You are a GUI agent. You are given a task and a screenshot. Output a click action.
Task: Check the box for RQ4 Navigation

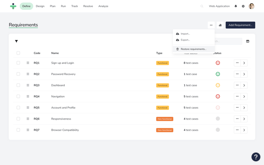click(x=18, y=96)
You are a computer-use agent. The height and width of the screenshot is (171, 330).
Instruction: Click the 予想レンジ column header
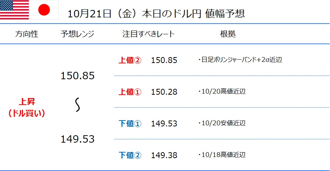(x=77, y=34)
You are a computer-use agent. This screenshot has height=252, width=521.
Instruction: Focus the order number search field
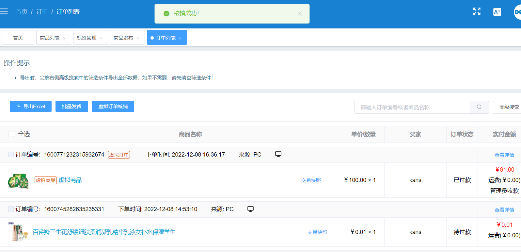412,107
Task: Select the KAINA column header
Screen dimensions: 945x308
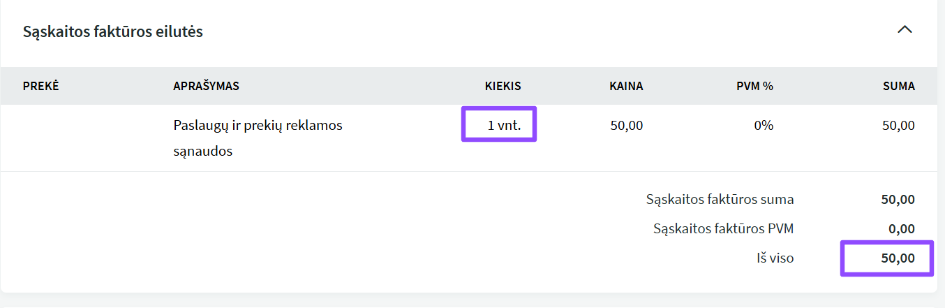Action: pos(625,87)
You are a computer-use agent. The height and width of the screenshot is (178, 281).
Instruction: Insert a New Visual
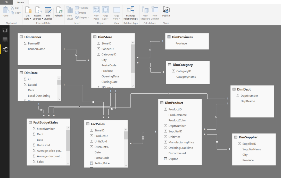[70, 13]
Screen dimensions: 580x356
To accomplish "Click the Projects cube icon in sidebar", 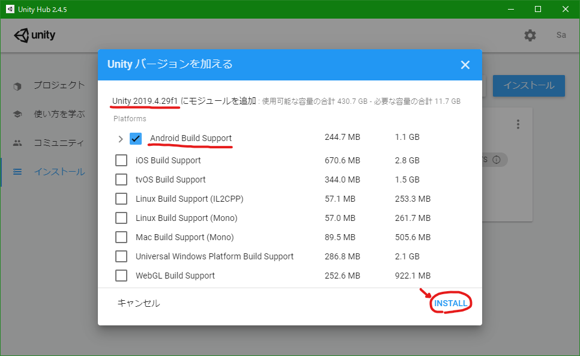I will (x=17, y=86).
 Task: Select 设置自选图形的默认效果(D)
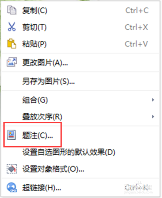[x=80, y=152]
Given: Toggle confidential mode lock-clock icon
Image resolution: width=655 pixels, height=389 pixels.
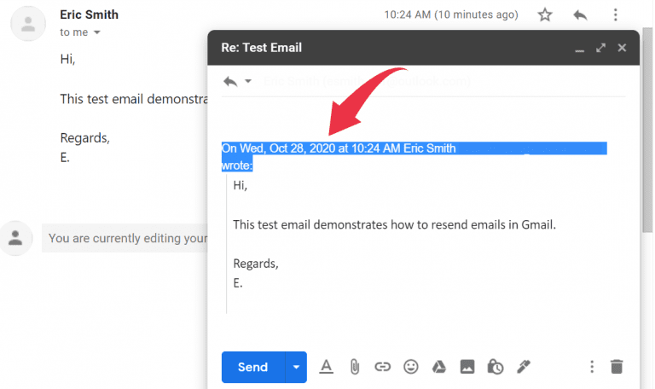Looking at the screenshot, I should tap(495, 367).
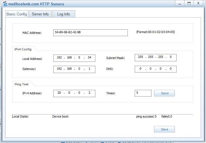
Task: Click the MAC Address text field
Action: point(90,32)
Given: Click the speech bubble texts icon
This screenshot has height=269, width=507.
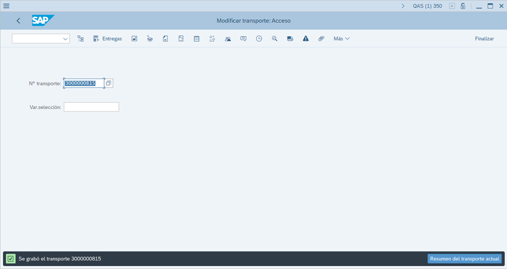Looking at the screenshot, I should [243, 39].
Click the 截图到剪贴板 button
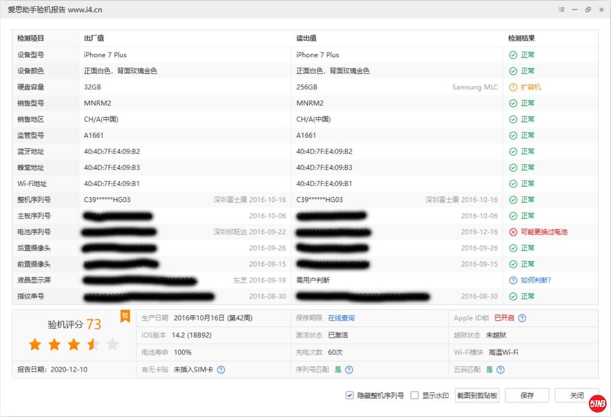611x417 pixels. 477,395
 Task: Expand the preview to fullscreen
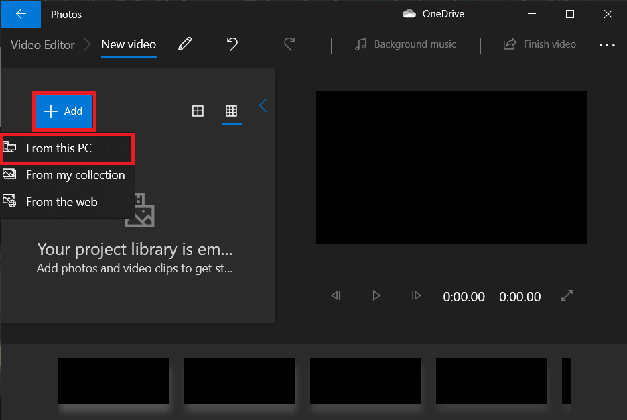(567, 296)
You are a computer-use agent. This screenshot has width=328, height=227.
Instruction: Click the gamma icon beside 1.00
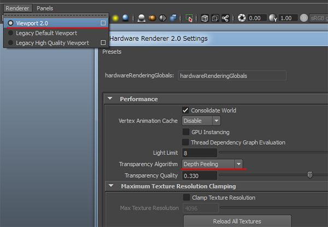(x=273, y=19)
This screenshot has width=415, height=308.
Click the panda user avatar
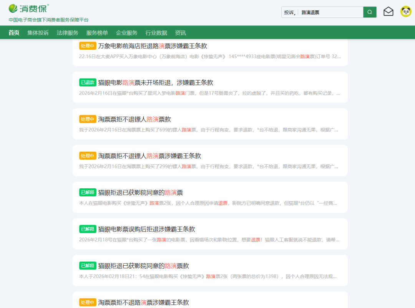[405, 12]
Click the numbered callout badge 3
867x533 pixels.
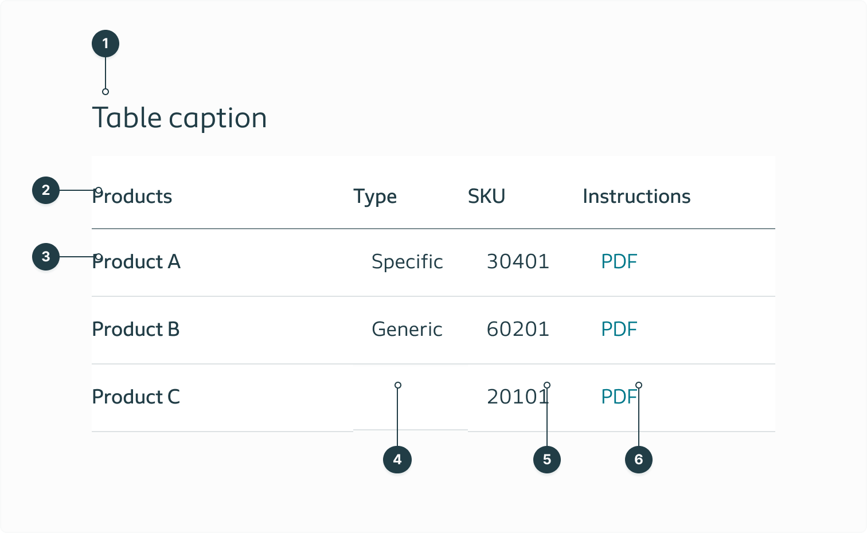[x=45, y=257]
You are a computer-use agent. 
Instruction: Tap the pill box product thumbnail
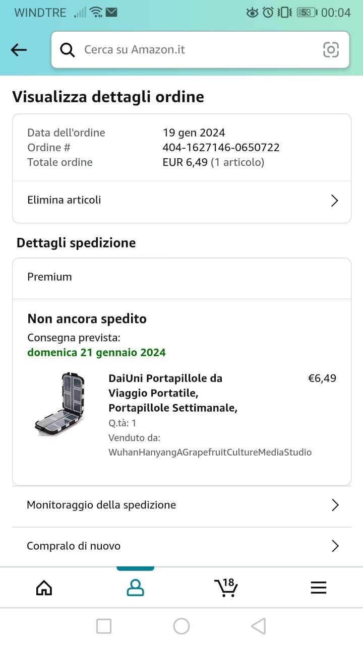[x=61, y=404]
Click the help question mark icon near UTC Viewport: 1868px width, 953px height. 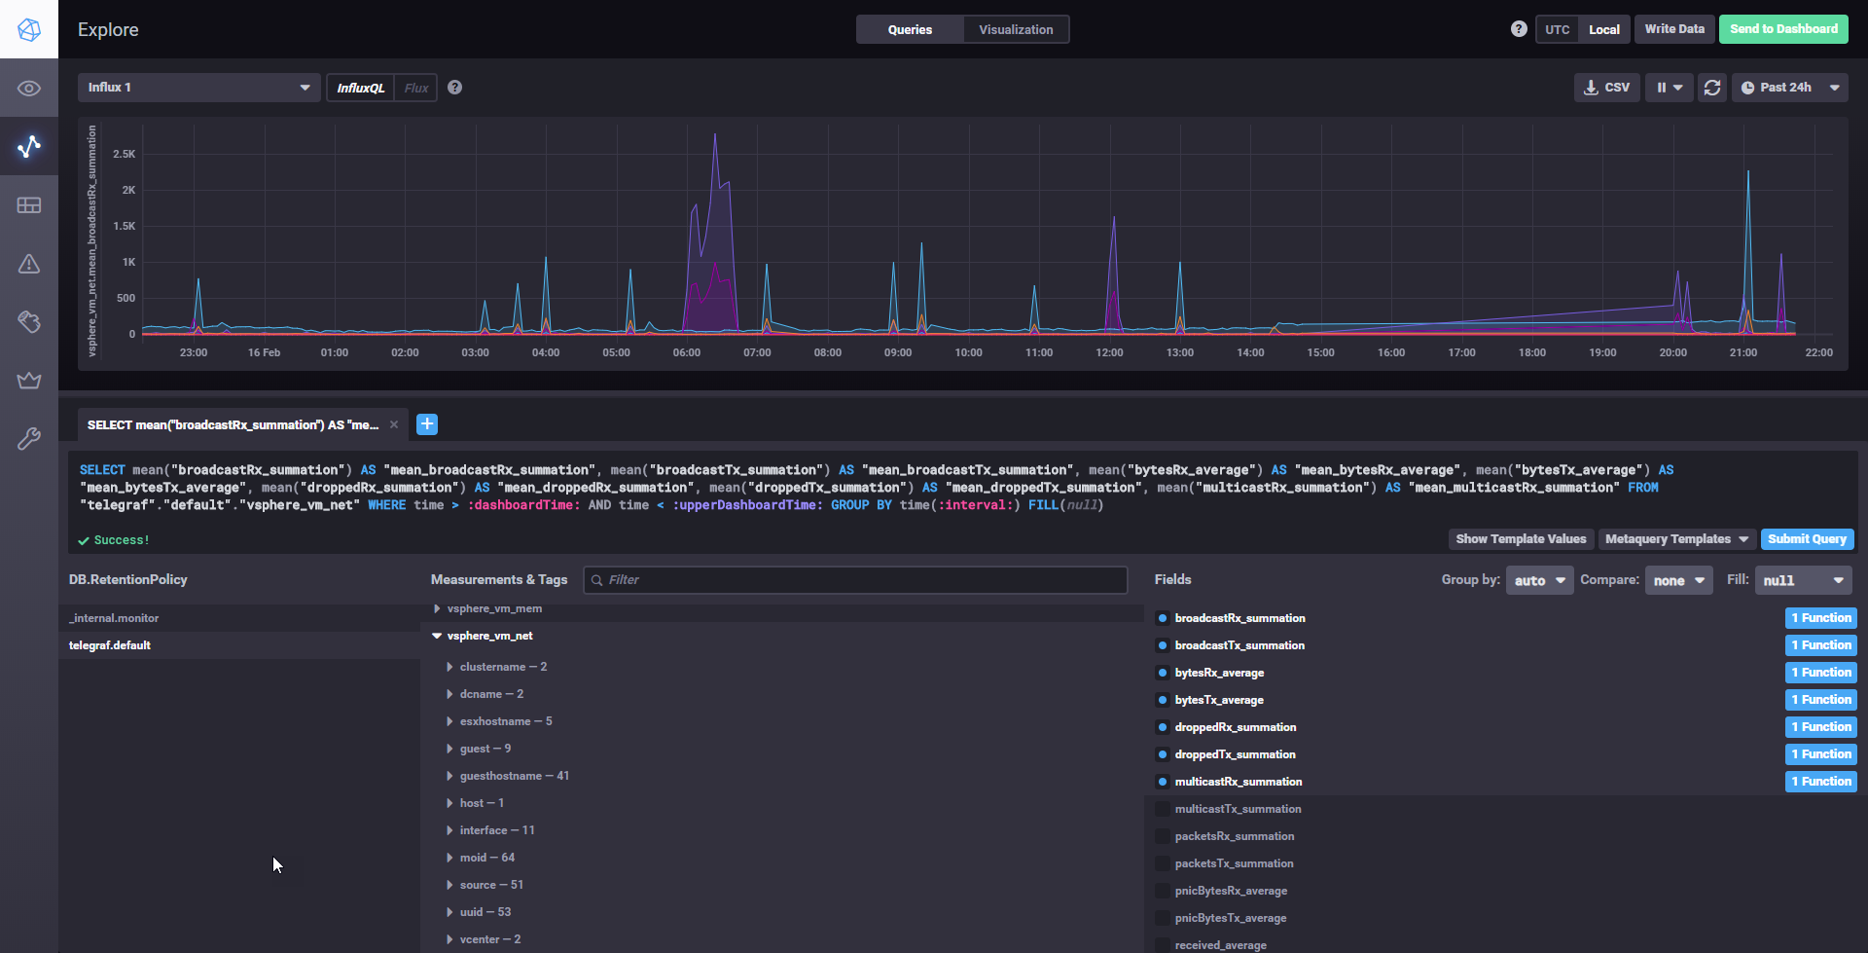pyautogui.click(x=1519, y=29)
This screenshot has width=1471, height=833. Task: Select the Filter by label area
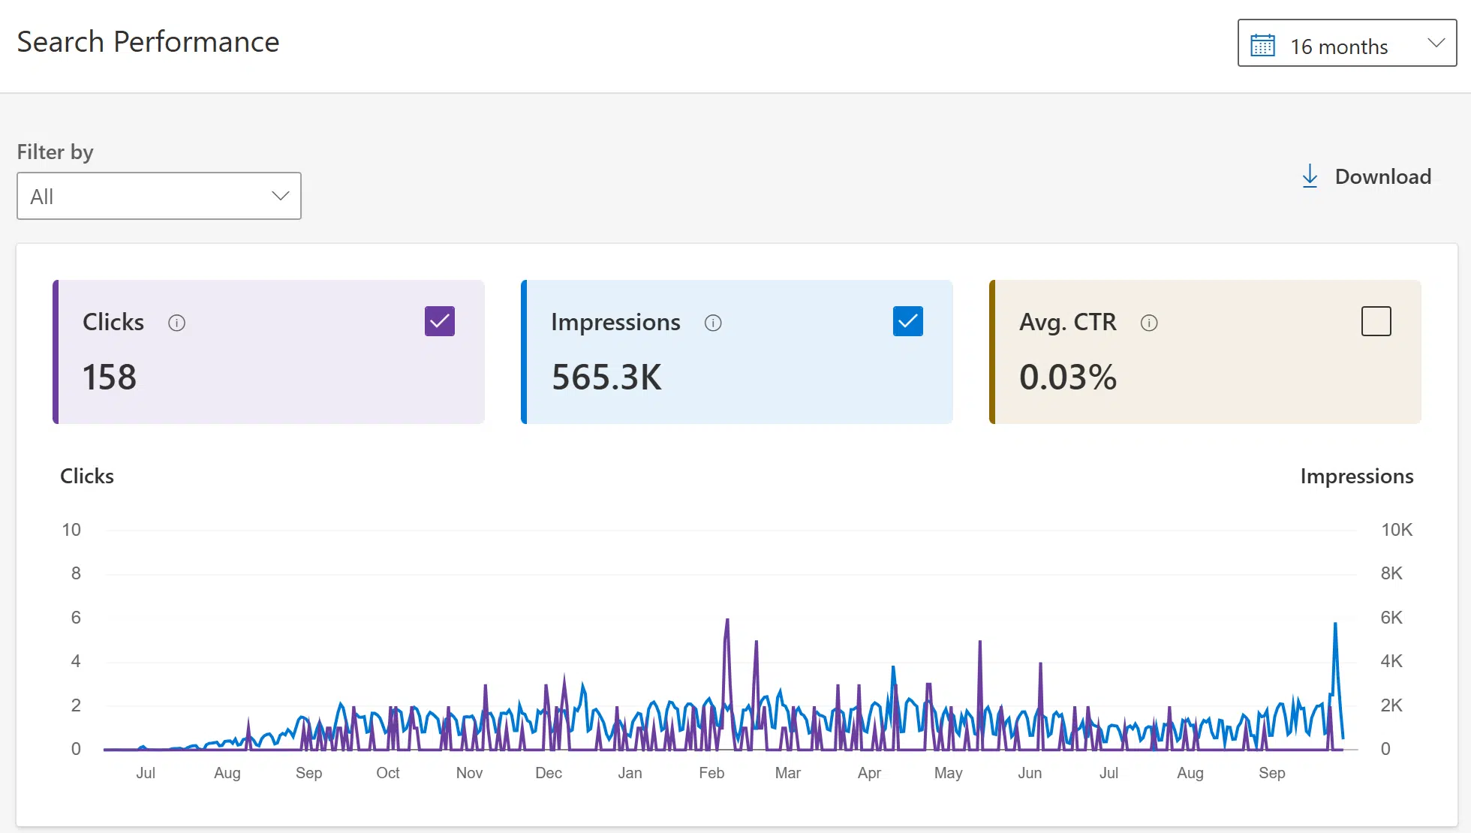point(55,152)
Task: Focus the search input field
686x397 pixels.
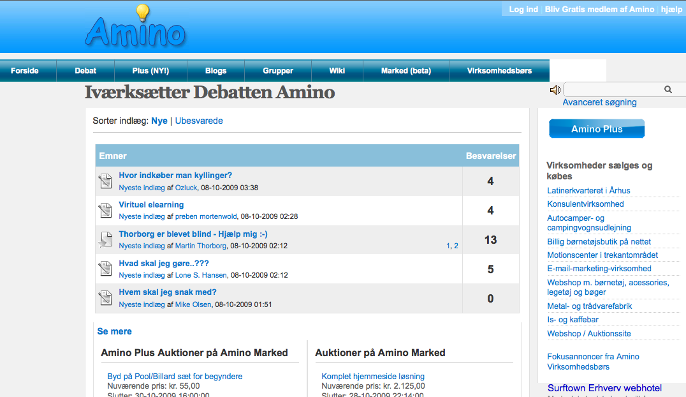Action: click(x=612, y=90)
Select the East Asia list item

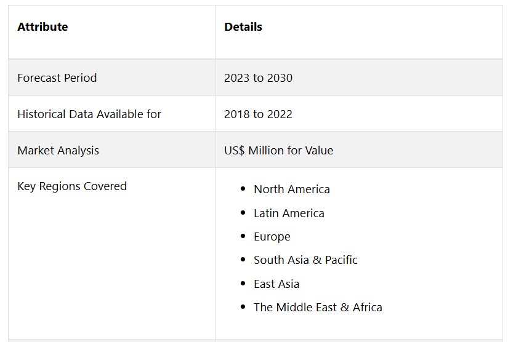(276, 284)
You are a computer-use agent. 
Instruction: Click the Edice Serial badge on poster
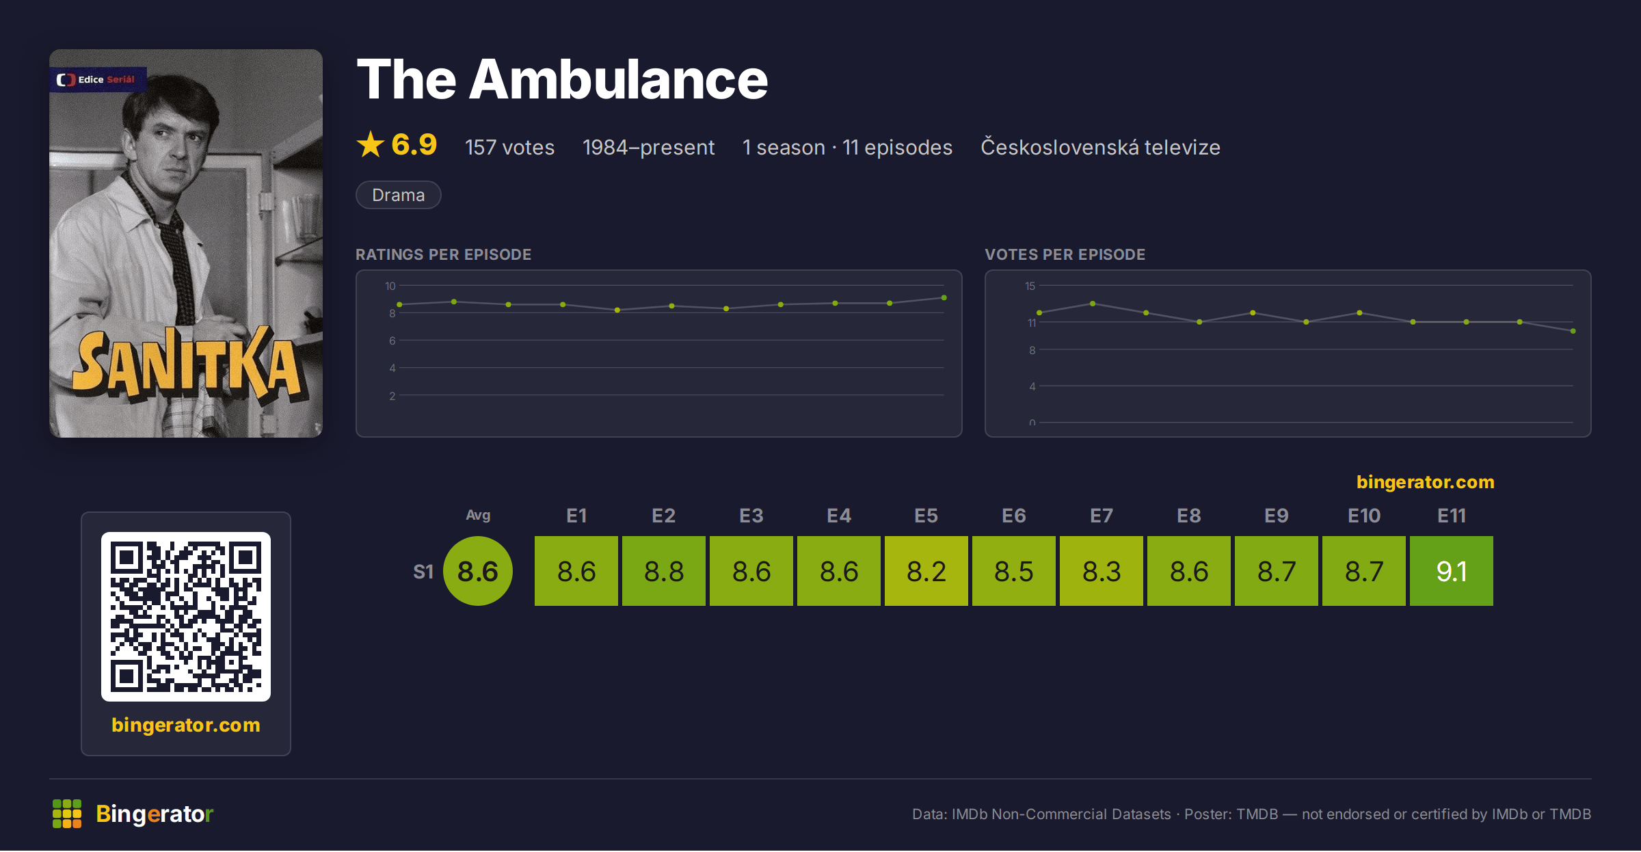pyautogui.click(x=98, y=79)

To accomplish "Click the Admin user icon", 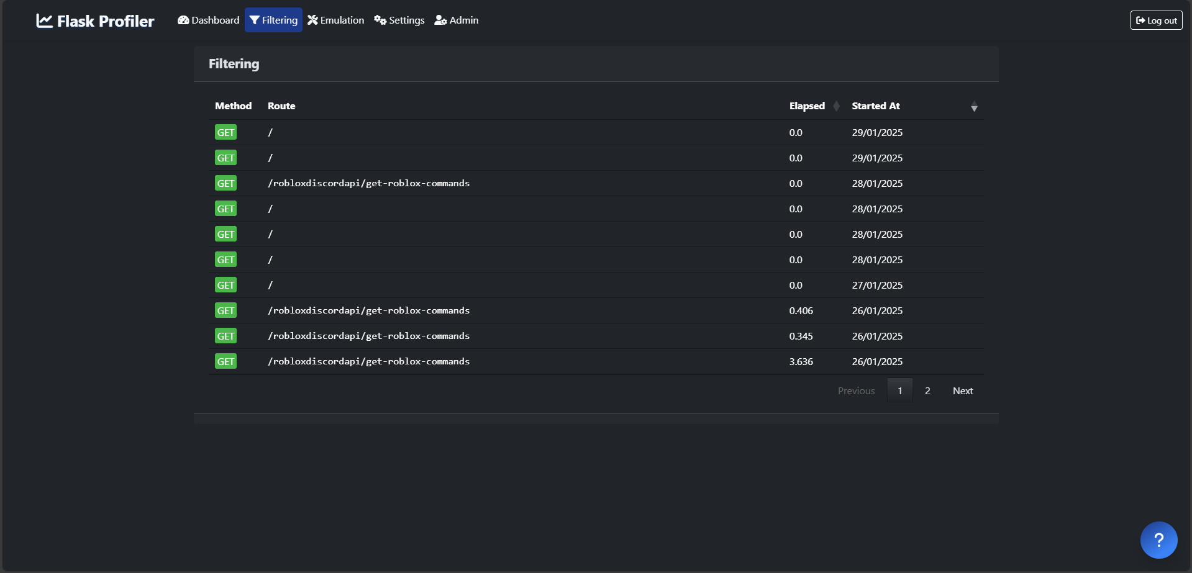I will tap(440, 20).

____________

Exercise: Total lines with "computer" in the records above: report that figure alone.

Result of this exercise: 6